**** Records shown ****

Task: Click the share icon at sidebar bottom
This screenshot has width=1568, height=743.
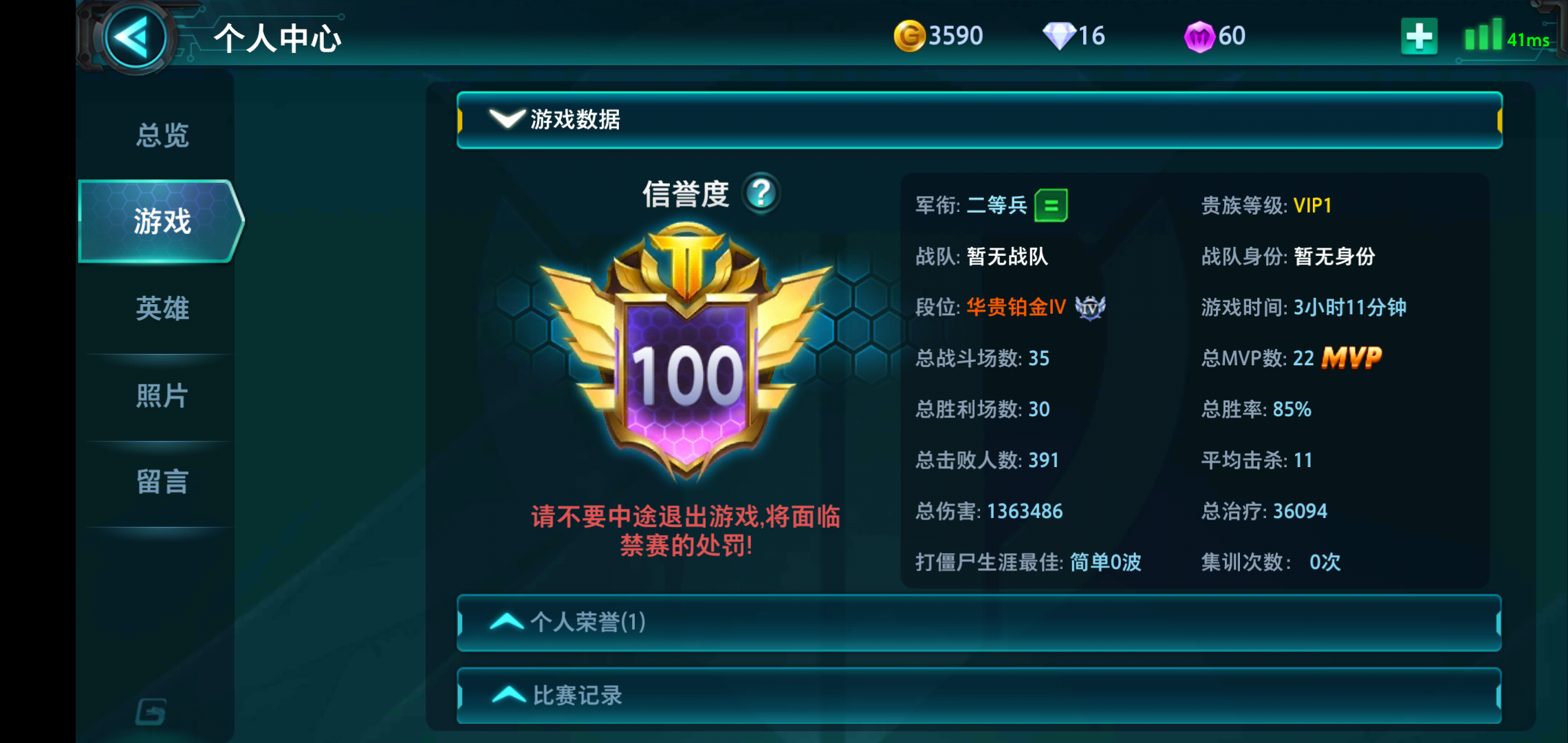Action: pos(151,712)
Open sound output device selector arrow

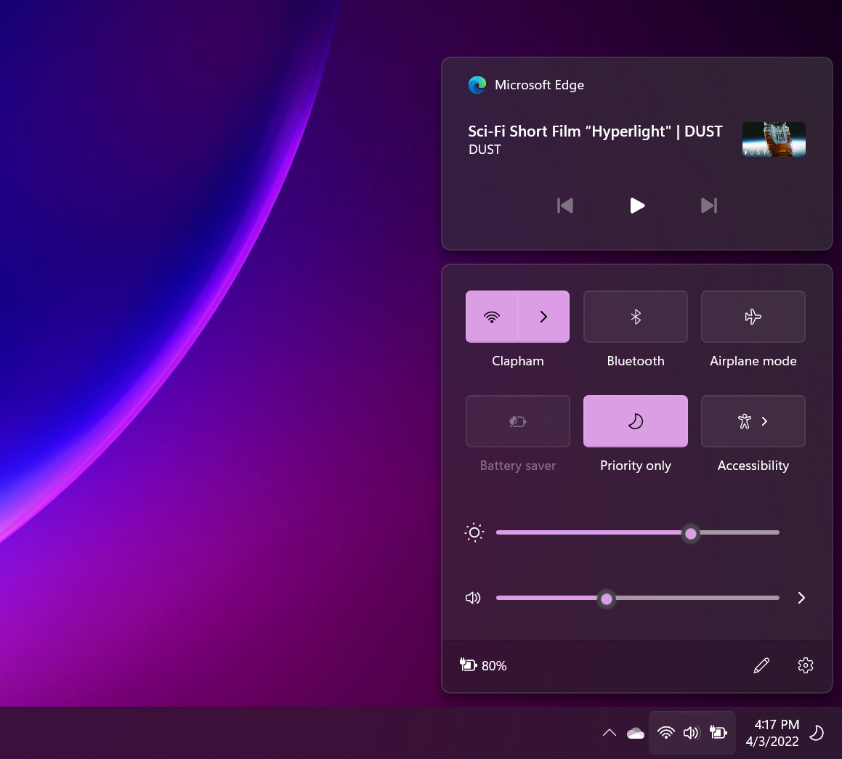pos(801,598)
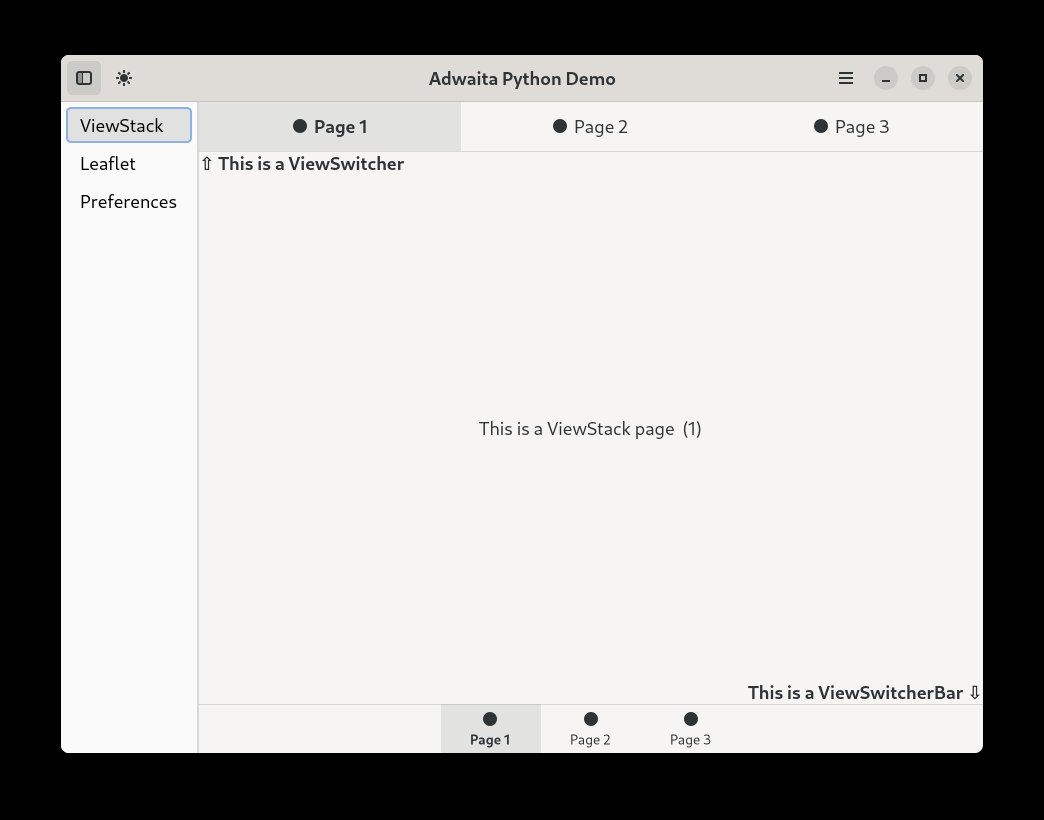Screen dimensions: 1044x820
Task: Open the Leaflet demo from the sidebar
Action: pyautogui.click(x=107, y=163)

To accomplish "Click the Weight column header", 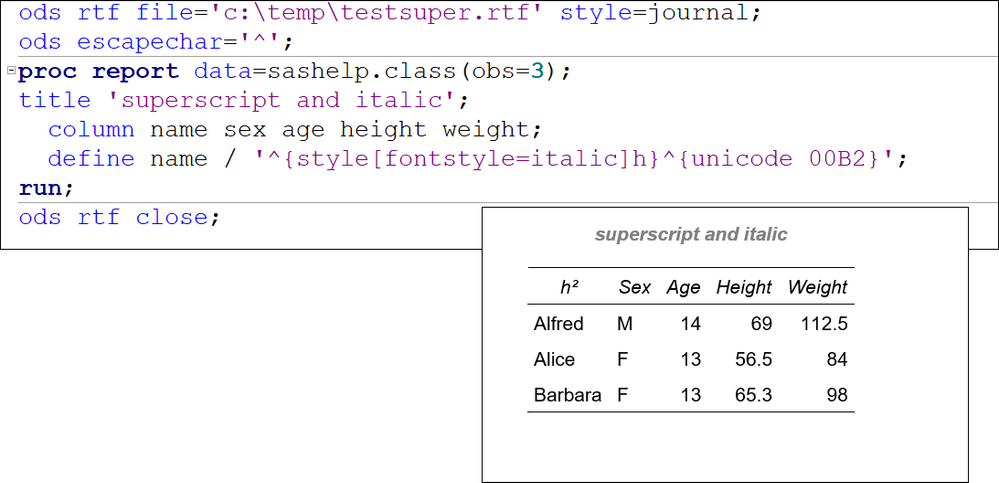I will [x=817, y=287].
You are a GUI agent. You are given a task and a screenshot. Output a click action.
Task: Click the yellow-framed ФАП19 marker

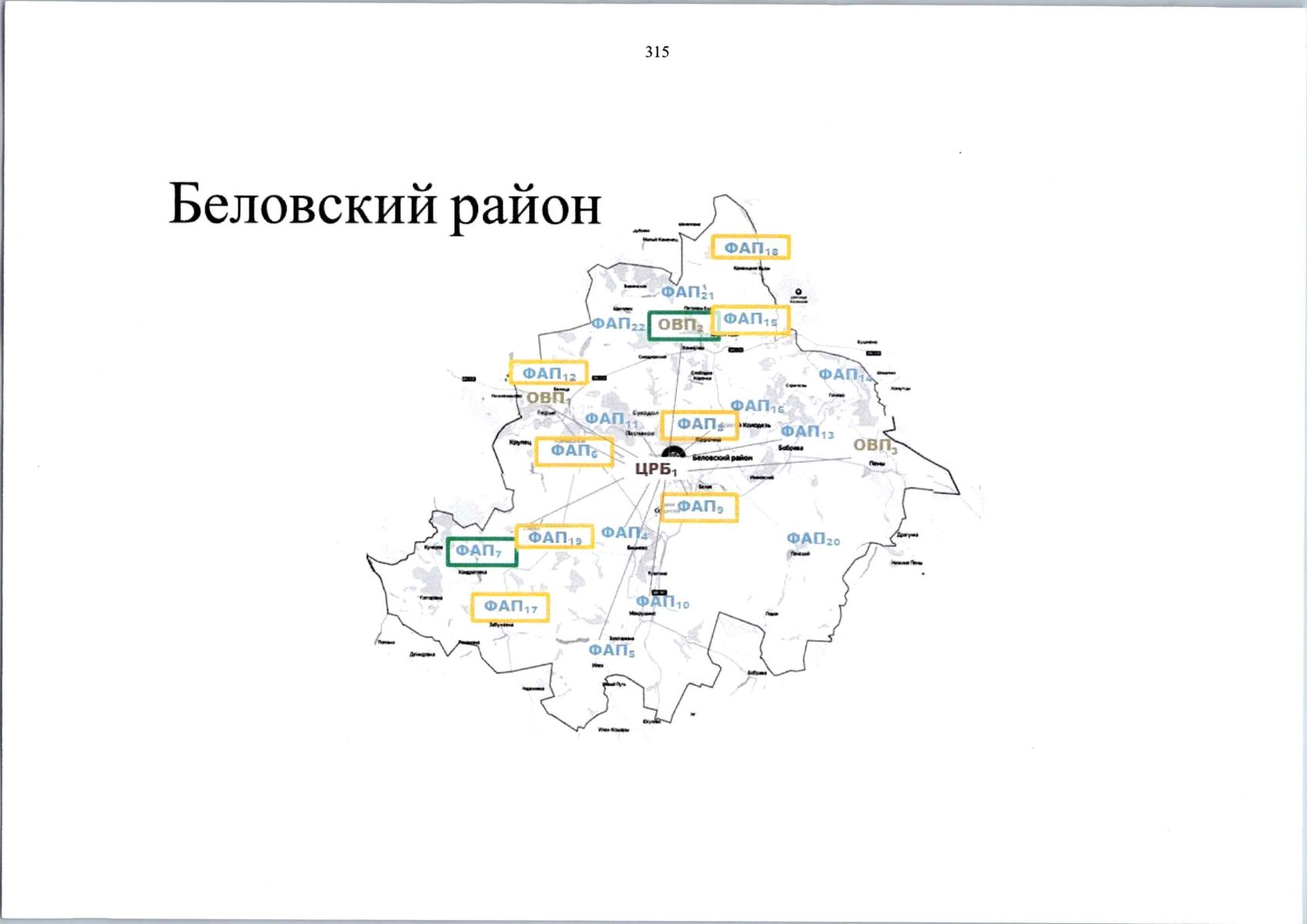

****

> **What you have to do**: Starting at the line that contains "You are a GUI" and ending at the final line of the data, reproduce each line exactly. Pictures stay out of the copy.

> **Answer section**:
You are a GUI agent. You are given a task and a screenshot. Output a click action.
Task: Click the yellow-framed ФАП19 marker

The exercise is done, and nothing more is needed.